Standing at the grave of Medal of Honor recipient Francis Morrison, I scanned the hillside for the resting place Francis Cunningham. My eyes paused at each stone marked by a flag, but none of them appeared to be the grave I sought. I carefully moved along the hillside, passing under the giant pines whose canopy hide a number of graves. Pausing a short distance away I again scanned the hillside in search of the grave. Note: more about Medal of Honor recipient Francis Morrison can be found here: Francis Morrison.
I was not seeing the grave I was searching for.
As I stood there, I could hear someone talking. Looking down the hillside, I could see someone talking to my parents. A couple seconds later my phone rang. “She says it is straight up the hill from Morrison’s grave,” mom announced. I turned to look back at where I had come from and I could see a grave marked with a flag in the corner of the cemetery. The memorial had been hidden behind one of the large pines in the cemetery. Making my way carefully over to it, I could see it was the grave of Francis Cunningham, the second Medal of Honor recipient who rests on this sacred hillside. Note: Cunningham’s grave is almost straight up the hillside from Morrison’s, but standing at Morrison’s grave, it cannot be spotted due to being behind a pine tree.
Francis Marion Cunningham was born December 12, 1837 in Lower Turkeyfoot Township, Somerset County, one of ten children to Robert and Sarah Cunningham. On August 26, 1861, he married Sarah J. Skinner and the two were at the time living in Fayette County.
When President Lincoln called for volunteers to fight for the Union in 1861, Cunningham answered. He was one of sixty-seven men from Fayette County who purchased their own horses and rode to West Virginia to enlist in the Union Army. On July 25, 1861 he was mustered into service as a member of Company H of the First West Virginia Cavalry. When Cunningham’s term of service came to an end in 1863, he reenlisted in December of that year.
During his time serving in the Union Cavalry, Cunningham was involved in seventy-four battles and six skirmishes. It would be in April 1865 that Cunningham would perform the heroic act that would be remembered and later honored. The Battle of Sailor’s Creek – also called Sayler’s Creek – occurred in Virginia, just three days before Lee’s surrender at Appomattox Court House.
On the afternoon of April 6, the First West Virginia Cavalry encountered the Confederate Army, including the Twelfth Virginia Infantry, entrenched in the thick woods of the western bank of Sailor’s Creek. The Confederate fire had Union soldiers dropping wounded or dead and a thick smoke filled the air. In the heat of the battle, Cunningham found a mule with a Confederate saddle on it.

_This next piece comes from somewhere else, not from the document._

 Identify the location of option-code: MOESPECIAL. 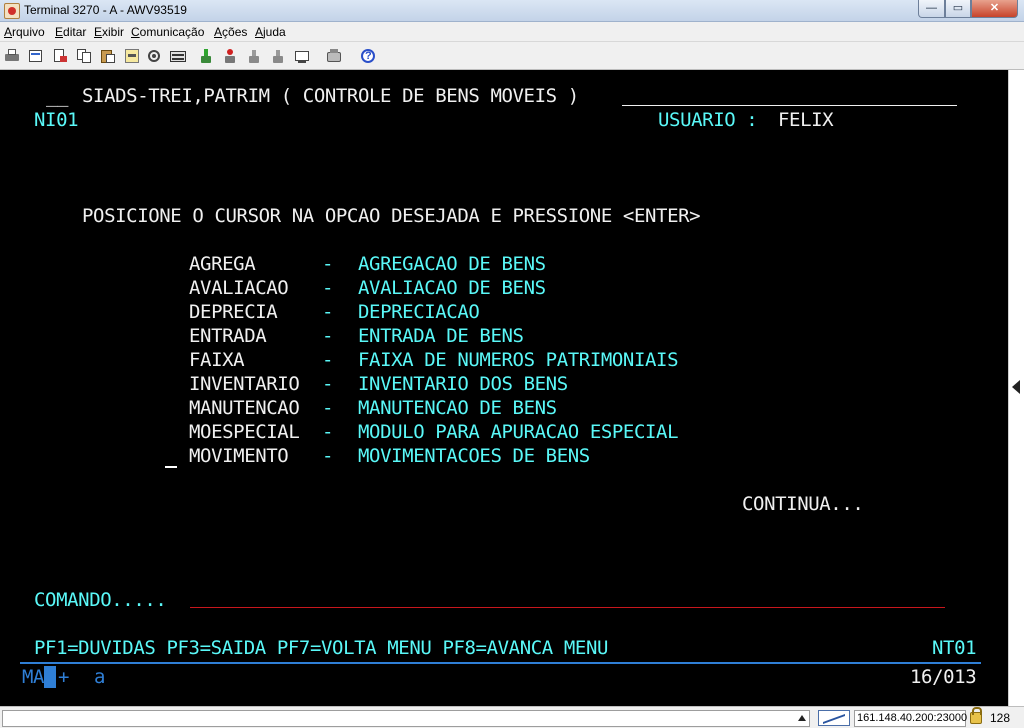
(244, 432).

Cunningham mounted the mule and rode back to the place where the Union army was rallying. As he rejoined the unit, the bugle sounded “Charge.” Cunningham’s mount charged into the thick forest. The mule outraced the rest of his men and when it came to the breastworks, it did not halt, but jumped over the Confederate line.
The mule landed near the flag bearer of the Twelfth Virginia Infantry. Cunningham went after the man and the two fought over control of the unit’s flag. A sabre slash to the flag bearer’s right arm which caused him to drop the flag. Cunningham quickly grabbed it. In the process of his actions, he was wounded twice.

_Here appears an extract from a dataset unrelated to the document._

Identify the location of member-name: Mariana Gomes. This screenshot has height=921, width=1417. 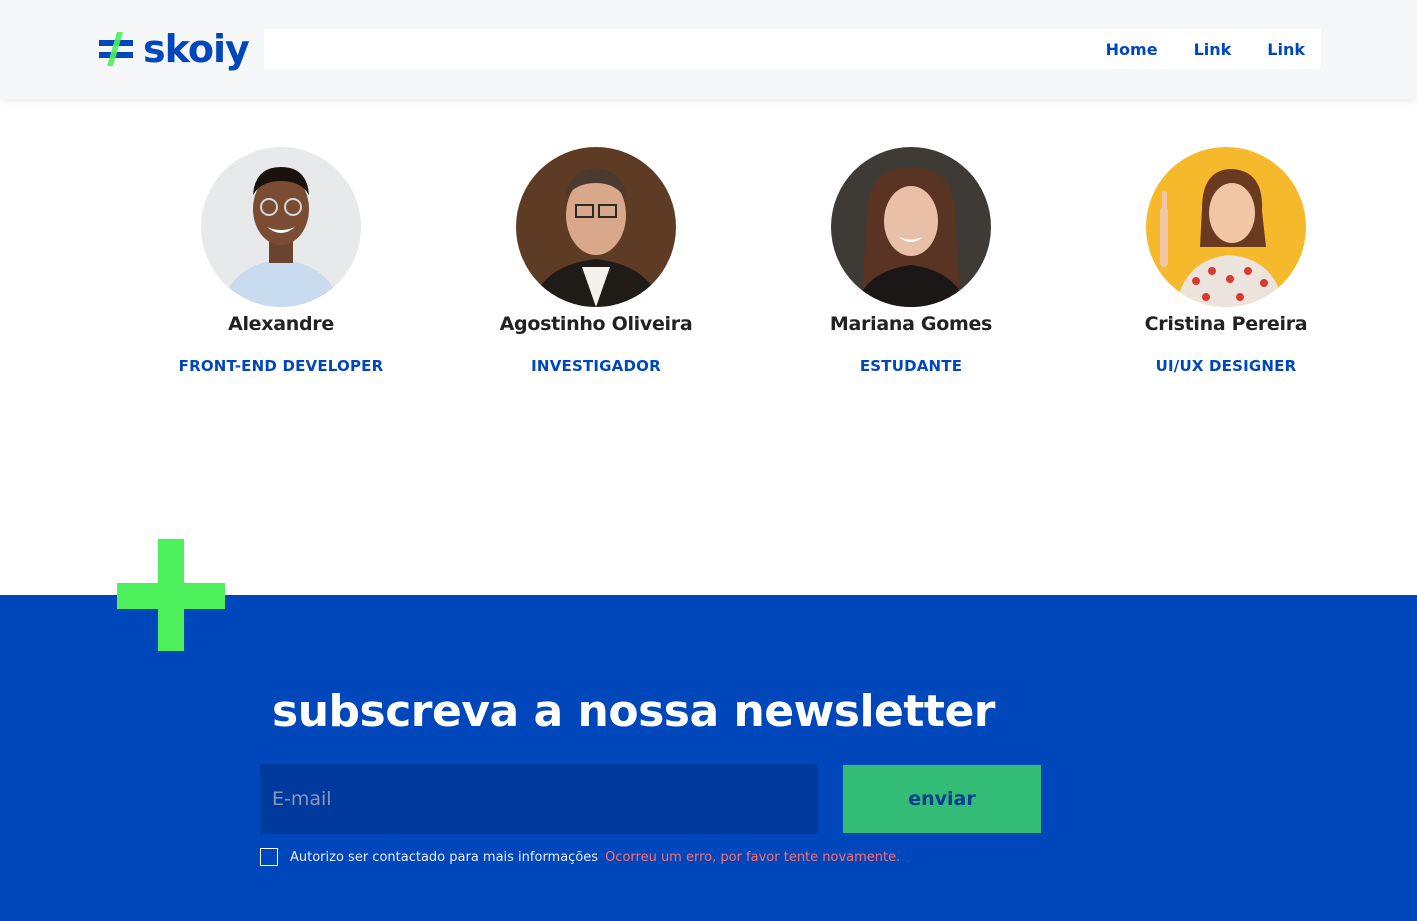
(911, 324).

Among those who witnessed Cunningham’s actions was Brevet Major-General George Custer. Custer placed Cunningham on his staff and would later recommend Cunningham for the Medal of Honor. Due to his being placed on Custer’s staff, Cunningham was present at Appomattox Court House when Lee surrendered to Grant. Cunningham would be honorably discharged from service, having achieved the rank of first lieutenant, at Wheeling, West Virginia at the war’s end.
Cunningham was presented the Medal of Honor on May 3, 1865. The citation reads: The President of the United States of America, in the name of Congress, takes pleasure in presenting the Medal of Honor to First Sergeant Francis Marion Cunningham, United States Army, for extraordinary heroism on 6 April 1865, while serving with Company H, 1st West Virginia Cavalry, in action at Deatonsville (Sailor’s Creek), Virginia, for capture of battle flag of 12th Virginia Infantry (Confederate States of America) in hand-to-hand battle while wounded.
After the war, he returned to Ohiopyle where he resided until his death on May 11, 1919. He was an active member of the Fayette County Veteran’s Society, where he served as the chaplain for the organization. Sadly, the man who survived the war and being wounded in action was making improvements to a building when he stepped on a rusty nail and developed tetanus.
As I stood paying my respects, I was saddened by the fact his medal, like so many other medals, has been lost to history. I finished remembering his service and deeds before starting back down the hillside, leaving him to rest peacefully on the hillside above Ohiopyle.
Note: In researching the life of Francis Cunningham, a number of times I encountered him with the title of Reverend. I was not able to determine which religion he was a reverend for or if it was a title given because he was a chaplain in the Fayette County Veteran’s Society.